§ **PROBLEM TO SOLVE**
Look for "computer" in each line of the entries, and return the matching lines.

§ **GIVEN DATA**
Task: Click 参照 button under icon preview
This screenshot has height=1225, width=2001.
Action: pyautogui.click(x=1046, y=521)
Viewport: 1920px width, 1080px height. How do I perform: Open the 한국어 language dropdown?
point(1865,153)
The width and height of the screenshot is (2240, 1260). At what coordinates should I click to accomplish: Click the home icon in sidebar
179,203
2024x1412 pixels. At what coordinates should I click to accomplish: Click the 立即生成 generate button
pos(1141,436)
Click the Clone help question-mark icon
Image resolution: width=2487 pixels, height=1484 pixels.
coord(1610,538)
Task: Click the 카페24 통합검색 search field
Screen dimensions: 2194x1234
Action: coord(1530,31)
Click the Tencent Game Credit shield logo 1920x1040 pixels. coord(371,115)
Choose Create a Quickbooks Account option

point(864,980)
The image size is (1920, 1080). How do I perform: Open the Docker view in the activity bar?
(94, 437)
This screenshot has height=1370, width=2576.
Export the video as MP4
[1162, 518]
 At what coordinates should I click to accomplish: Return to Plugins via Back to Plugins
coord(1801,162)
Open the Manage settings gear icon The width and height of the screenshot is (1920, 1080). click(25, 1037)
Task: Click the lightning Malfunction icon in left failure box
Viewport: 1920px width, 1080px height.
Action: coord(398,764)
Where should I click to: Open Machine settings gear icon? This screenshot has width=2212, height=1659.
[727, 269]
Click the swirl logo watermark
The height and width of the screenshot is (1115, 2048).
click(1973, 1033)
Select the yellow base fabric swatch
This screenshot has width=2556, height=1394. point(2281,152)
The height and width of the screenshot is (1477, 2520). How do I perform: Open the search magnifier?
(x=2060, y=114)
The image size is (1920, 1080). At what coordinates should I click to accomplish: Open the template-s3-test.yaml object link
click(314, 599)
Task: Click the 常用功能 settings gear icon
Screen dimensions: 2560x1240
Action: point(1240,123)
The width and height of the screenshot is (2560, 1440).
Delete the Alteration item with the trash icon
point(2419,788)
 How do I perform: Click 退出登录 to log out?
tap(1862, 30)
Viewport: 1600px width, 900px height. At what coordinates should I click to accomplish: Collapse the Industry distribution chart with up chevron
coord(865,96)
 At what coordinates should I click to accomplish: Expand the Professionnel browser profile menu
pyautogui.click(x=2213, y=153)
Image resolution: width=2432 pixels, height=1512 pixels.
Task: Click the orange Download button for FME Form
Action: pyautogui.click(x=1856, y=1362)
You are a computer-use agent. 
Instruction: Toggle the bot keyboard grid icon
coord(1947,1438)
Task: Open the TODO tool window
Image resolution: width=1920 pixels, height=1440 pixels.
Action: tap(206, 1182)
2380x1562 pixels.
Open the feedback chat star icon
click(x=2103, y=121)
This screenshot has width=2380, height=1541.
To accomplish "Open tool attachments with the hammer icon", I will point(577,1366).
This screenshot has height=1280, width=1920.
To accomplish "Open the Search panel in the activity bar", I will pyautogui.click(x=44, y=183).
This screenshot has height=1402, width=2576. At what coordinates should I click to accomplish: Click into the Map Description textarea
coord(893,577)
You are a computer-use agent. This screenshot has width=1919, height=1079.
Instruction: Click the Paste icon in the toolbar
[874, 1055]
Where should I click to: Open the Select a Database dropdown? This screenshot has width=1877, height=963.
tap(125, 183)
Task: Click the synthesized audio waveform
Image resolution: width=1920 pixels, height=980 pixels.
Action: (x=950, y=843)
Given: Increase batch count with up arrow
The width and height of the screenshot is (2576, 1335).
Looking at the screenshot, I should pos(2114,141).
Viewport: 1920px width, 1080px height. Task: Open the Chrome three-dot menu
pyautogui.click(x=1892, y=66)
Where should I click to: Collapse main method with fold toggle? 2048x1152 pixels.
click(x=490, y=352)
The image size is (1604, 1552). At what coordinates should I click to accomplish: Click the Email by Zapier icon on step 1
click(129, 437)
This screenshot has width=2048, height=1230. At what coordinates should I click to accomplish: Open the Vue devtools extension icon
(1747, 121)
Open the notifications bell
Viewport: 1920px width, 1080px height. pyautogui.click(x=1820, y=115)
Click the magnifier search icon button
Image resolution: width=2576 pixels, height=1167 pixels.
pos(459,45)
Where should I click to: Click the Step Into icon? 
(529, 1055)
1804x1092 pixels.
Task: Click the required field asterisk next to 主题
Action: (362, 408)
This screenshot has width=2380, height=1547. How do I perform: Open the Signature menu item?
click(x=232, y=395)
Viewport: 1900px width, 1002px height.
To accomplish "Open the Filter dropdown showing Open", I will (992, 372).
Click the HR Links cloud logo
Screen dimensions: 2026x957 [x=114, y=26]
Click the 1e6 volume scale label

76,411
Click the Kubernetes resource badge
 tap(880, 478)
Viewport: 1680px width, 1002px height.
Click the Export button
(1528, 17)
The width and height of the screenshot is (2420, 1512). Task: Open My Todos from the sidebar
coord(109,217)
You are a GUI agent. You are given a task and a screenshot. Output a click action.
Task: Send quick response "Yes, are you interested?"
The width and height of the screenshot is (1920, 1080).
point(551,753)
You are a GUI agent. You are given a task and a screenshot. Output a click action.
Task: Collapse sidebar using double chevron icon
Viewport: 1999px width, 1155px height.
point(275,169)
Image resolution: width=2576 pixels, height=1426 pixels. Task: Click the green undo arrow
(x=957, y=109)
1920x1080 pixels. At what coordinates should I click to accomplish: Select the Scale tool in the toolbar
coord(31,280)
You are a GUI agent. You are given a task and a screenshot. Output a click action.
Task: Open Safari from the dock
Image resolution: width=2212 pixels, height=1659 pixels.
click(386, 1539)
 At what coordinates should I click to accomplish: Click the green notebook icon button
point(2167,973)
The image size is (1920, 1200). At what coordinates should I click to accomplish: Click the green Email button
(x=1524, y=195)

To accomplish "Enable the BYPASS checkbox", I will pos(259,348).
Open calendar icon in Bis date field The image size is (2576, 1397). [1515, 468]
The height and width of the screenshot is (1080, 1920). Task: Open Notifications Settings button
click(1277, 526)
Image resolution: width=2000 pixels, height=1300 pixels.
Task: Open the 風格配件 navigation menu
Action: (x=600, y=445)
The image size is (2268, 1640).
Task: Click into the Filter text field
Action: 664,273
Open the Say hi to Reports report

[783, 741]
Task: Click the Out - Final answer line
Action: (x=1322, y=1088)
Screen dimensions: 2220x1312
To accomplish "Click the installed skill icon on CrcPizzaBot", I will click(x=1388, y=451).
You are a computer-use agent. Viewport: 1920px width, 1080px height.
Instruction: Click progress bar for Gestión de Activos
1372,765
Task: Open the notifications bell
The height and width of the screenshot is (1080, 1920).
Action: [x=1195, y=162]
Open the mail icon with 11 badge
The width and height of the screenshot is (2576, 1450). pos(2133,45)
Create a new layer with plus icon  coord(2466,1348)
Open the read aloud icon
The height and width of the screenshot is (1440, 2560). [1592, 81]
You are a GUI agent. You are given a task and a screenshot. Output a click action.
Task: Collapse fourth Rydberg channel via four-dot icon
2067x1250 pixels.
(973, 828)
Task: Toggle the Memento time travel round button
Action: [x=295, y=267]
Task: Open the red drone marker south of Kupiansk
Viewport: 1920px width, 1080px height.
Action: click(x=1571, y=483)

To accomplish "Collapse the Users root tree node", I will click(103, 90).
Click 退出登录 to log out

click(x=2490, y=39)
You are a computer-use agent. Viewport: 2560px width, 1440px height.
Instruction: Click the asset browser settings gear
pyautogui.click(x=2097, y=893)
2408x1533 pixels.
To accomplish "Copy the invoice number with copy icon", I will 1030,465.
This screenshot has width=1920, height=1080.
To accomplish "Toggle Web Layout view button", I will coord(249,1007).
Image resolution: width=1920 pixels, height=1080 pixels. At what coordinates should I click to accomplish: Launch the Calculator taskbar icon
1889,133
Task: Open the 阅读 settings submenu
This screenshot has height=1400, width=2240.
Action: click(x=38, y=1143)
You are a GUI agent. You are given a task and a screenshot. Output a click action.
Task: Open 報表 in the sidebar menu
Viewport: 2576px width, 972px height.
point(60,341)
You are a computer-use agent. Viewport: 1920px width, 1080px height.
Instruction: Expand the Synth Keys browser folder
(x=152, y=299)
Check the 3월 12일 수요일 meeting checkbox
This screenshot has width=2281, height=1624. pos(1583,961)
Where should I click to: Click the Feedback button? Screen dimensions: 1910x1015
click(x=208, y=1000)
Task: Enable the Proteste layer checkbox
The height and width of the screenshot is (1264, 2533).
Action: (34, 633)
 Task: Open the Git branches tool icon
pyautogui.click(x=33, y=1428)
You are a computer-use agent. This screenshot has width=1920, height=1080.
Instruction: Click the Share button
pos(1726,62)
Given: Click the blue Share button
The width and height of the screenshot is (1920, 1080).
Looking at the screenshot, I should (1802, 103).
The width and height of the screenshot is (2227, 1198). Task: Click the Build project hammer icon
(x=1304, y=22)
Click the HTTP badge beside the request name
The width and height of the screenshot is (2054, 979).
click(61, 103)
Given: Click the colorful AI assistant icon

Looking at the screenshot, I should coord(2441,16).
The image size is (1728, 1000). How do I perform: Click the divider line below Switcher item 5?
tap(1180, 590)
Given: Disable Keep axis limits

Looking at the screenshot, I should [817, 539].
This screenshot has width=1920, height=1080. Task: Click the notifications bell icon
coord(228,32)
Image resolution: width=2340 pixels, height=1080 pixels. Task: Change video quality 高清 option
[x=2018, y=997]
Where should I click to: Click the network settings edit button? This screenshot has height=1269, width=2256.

§ **RESULT**
You are a computer-use agent. 
You are a computer-use agent. This screenshot has width=1919, height=1079.
You are a computer-use agent. Viewport: 1920px width, 1080px height.
You are a computer-use agent. Viewport: 2560px width, 1440px height.
You are a computer-use agent. Viewport: 1920px width, 1080px height.
You are a computer-use agent. This screenshot has width=1920, height=1080.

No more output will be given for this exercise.